Nombre de consultations: 179
Nombre de fans: 1
Appréciations des lecteurs :
|
|
|
|
|
| 0 | 0 | 0 | 1 |
Dans une relation de franchise, les rôles dans la réussite d’un réseau sont partagés entre le franchiseur et le franchisé : chacun doit jouer sa partie avec virtuosité sans empiéter sur les prérogatives de l’autre.
La franchise est un formidable levier de succès au service du développement accéléré d'un concept. Ce système contractuel associe deux entrepreneurs motivés. Elle permet d'occuper bien plus vite le marché avec une mobilisation beaucoup plus réduite de ressources que ne pourrait le faire un succursaliste, car cette mobilisation de ressources est partagée entre le franchisé et le franchiseur.
..... sous réserve que chacun, franchiseur et franchisé, connaisse parfaitement son rôle.

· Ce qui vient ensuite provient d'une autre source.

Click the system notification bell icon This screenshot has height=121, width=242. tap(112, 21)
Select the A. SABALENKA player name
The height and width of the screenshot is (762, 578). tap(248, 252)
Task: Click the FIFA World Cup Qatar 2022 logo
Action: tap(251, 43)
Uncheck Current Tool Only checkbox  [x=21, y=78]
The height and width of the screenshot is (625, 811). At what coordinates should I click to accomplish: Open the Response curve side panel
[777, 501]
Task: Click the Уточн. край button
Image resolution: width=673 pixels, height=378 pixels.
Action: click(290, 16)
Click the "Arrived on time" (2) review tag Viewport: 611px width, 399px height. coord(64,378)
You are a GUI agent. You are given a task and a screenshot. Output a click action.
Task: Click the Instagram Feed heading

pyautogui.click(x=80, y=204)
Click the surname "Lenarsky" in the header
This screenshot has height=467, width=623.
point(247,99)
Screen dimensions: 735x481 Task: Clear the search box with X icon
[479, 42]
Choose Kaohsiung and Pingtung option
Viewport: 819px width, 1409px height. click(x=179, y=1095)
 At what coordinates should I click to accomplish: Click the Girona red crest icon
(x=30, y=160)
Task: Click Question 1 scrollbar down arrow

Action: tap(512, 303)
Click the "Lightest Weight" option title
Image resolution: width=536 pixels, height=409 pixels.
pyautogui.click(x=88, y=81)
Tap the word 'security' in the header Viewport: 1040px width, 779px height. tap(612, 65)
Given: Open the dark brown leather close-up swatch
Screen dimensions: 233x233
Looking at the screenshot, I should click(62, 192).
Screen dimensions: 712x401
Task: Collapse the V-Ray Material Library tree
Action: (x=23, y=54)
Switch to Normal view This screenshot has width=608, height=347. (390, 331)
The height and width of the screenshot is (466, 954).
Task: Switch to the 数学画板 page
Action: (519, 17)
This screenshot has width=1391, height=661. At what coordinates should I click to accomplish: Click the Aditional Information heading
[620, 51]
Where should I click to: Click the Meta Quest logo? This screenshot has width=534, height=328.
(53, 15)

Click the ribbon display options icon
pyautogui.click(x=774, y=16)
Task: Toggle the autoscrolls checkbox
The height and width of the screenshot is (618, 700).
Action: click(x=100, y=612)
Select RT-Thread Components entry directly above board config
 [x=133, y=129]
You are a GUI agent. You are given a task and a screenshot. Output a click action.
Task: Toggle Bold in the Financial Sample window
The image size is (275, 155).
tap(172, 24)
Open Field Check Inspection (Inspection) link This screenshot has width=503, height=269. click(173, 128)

Car la méconnaissance des rôles respectifs est la source des premières frictions, voire des premiers conflits, entre franchiseur et franchisé.
Le Code de Déontologie apporte l'éclairage nécessaire sur cette répartition des rôles.
« La franchise est un système de commercialisation, basé sur une collaboration étroite et continue entre des entreprises juridiquement et financièrement distinctes et indépendantes, le franchiseur et ses franchisés, dans lequel le franchiseur accorde à ses franchisés le droit, et impose l’obligation d’exploiter une entreprise en conformité avec le concept ».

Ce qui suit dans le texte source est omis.